We ask potential authors to fill out a brief document explaining the reason for a proposed change, its estimated impact across the codebase (i.e., how many smaller shards the large change would generate), and answers to any questions potential reviewers might have. This process also forces authors to think about how they will describe the change to an engineer unfamiliar with it in the form of an FAQ and proposed change description. Authors also get “domain review” from the owners of the API being refactored.

This proposal is then forwarded to an email list with about a dozen people who have oversight over the entire process. After discussion, the committee gives feedback on how to move forward. For example, one of the most common changes made by the committee is to direct all of the code reviews for an LSC to go to a single "global approver." Many first-time LSC authors tend to assume that local project owners should review everything, but for most mechanical LSCs, it’s cheaper to have a single expert understand the nature of the change and build automation around reviewing it properly.

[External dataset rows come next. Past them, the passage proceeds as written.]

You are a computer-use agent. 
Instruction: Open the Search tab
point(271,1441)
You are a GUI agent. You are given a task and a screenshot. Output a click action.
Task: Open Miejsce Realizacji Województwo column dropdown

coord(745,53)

After the change is approved, the author can move forward in getting their change submitted. Historically, the committee has been very liberal with their approval,¹³ and often gives approval not just for a specific change, but also for a broad set of related changes. Committee members can, at their discretion, fast-track obvious changes without the need for full deliberation.

The intent of this process is to provide oversight and an escalation path, without being too onerous for the LSC authors. The committee is also empowered as the escalation body for concerns or conflicts about an LSC: local owners who disagree with the change can appeal to this group who can then arbitrate any conflicts. In practice, this has rarely been needed.

Change Creation

After getting the required approval, an LSC author will begin to produce the actual code edits. Sometimes, these can be generated comprehensively into a single large global change that will be subsequently sharded into many smaller independent pieces. Usually, the size of the change is too large to fit in a single global change, due to technical limitations of the underlying version control system.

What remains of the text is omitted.